Türkiye’de göçmenler son dönemde çok tedirgin bir hayat yaşıyorlar maalesef. Bunun sebebi Göç İdaresinin uygulamaları. En ufak bir şikâyet söz konusu olduğunda gözaltı gerçekleşiyor ve hemen geri gönderme işlemi uygulanıyor. Şikâyetin aslı var mı yok mu burada hiç önemli bile değil. Basit bir tartışma konusu bile sizi mahkemenin önüne çıkarabiliyor. Mahkeme karşısında çıktınız misal, mahkeme sizi suçsuz bile bulsa, yani şikâyetin asılsız olduğu ortaya bile çıksa yine geri gönderilmekten kurtulamıyorsunuz. Beraat durumlarında belki avukatınız çok iyi ve sağlamsa bir şekilde geri gönderilmekten kurtuluyorsunuz. Bununla birlikte beraat etseniz bile çoğu zaman geçici kimliğinize el konuluyor.
Böyle bir ortam sebebiyle göçmenler çok gergin hissediyor. Mağdur durumdalarsa bile gerçekten haklarını aramaktan çekiniyorlar. Çünkü karakola ya da mahkemeye gittiklerinde haklı da olsalar Göç İdaresiyle karşı karşıya gelmeleri büyük bir ihtimal. Gözaltı için ihbar yetiyor. Komşu sizi ihbar etse hemen gözaltı ve geri gönderme işlemlerine muhatap olabiliyorsunuz. Bir trafik kazası oldu mesela, ki bu çok doğal, herkesin başına gelebilir ama kazanın bir tarafı göçmenlerdense hiçbir şansı yok. Ne hasarı karşılanıyor ne herhangi bir tazminat alabiliyor.

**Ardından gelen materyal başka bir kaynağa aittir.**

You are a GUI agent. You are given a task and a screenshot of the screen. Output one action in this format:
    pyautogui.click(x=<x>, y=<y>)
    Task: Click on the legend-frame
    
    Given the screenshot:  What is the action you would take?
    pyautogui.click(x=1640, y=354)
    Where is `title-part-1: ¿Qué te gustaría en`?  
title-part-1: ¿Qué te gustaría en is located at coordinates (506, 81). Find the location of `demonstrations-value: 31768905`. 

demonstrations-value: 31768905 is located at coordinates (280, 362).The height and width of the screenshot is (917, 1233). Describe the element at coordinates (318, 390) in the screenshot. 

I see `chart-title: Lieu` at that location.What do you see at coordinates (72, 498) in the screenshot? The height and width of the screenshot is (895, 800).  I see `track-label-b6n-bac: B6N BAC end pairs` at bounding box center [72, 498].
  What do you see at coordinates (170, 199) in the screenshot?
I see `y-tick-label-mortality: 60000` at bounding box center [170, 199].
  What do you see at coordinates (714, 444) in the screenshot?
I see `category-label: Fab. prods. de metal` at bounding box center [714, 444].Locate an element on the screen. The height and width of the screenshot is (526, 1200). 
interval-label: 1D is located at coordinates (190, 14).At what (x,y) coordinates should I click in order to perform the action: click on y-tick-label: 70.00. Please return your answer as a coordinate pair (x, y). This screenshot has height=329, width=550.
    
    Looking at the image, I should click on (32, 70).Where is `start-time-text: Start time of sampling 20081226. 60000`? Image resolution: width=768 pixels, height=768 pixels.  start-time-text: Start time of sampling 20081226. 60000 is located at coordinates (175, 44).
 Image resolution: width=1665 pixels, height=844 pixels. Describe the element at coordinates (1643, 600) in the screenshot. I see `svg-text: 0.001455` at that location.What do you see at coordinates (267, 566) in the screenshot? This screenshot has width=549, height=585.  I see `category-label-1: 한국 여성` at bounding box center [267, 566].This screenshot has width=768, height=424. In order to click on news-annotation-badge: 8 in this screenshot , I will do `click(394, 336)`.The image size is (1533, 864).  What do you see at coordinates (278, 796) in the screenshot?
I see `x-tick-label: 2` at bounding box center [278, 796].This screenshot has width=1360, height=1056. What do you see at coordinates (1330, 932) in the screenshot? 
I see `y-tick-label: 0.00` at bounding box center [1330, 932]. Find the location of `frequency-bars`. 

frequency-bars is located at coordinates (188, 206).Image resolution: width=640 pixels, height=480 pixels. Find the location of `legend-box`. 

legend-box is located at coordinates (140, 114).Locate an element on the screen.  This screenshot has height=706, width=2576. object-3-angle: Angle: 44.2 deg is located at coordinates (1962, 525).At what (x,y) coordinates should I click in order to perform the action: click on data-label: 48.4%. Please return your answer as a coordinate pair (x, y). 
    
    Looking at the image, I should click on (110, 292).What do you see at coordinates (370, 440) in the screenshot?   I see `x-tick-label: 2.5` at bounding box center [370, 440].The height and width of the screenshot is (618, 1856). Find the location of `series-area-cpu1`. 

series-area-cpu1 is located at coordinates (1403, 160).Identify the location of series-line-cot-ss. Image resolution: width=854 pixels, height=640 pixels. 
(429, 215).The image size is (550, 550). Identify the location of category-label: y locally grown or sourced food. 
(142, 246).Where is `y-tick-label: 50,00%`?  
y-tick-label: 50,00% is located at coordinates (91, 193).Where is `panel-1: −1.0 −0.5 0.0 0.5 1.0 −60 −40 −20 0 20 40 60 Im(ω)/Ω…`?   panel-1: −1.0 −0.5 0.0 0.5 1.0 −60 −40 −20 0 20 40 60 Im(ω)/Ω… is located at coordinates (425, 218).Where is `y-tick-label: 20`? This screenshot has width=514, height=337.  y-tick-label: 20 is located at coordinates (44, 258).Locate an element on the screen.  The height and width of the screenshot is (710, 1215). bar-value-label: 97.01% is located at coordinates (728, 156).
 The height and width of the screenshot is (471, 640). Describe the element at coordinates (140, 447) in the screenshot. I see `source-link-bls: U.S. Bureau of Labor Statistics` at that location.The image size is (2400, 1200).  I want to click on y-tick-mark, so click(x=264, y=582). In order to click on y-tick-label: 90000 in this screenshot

Hakkını aramaya kalksa şikâyete maruz kalıyor ki o zaman işler sarpa sarıyor.
Göçmenlerin bu ülkeye keyfî gelmedikleri bilinmeli ve insanlara anlatılmalı. Ülkeye kattıkları hakkında da bilgilendirmeler yapılmalı. STK’ların da bu anlamda üzerine düşen sorumluluklar var. Göçmenlerin sahipsiz bırakılmasının yol açtığı mağduriyetlerin haddi hesabı yok. Öte yandan göç için ayrı bir bakanlığın oluşturulması ve bu kurumun kendine ait bir bütçesinin olması göç yönetimi konusunda daha iyi bir planlama getirebilir. Göç İdaresinin göçmenler için bir sığınak olması gerekir; bir korku yuvası değil.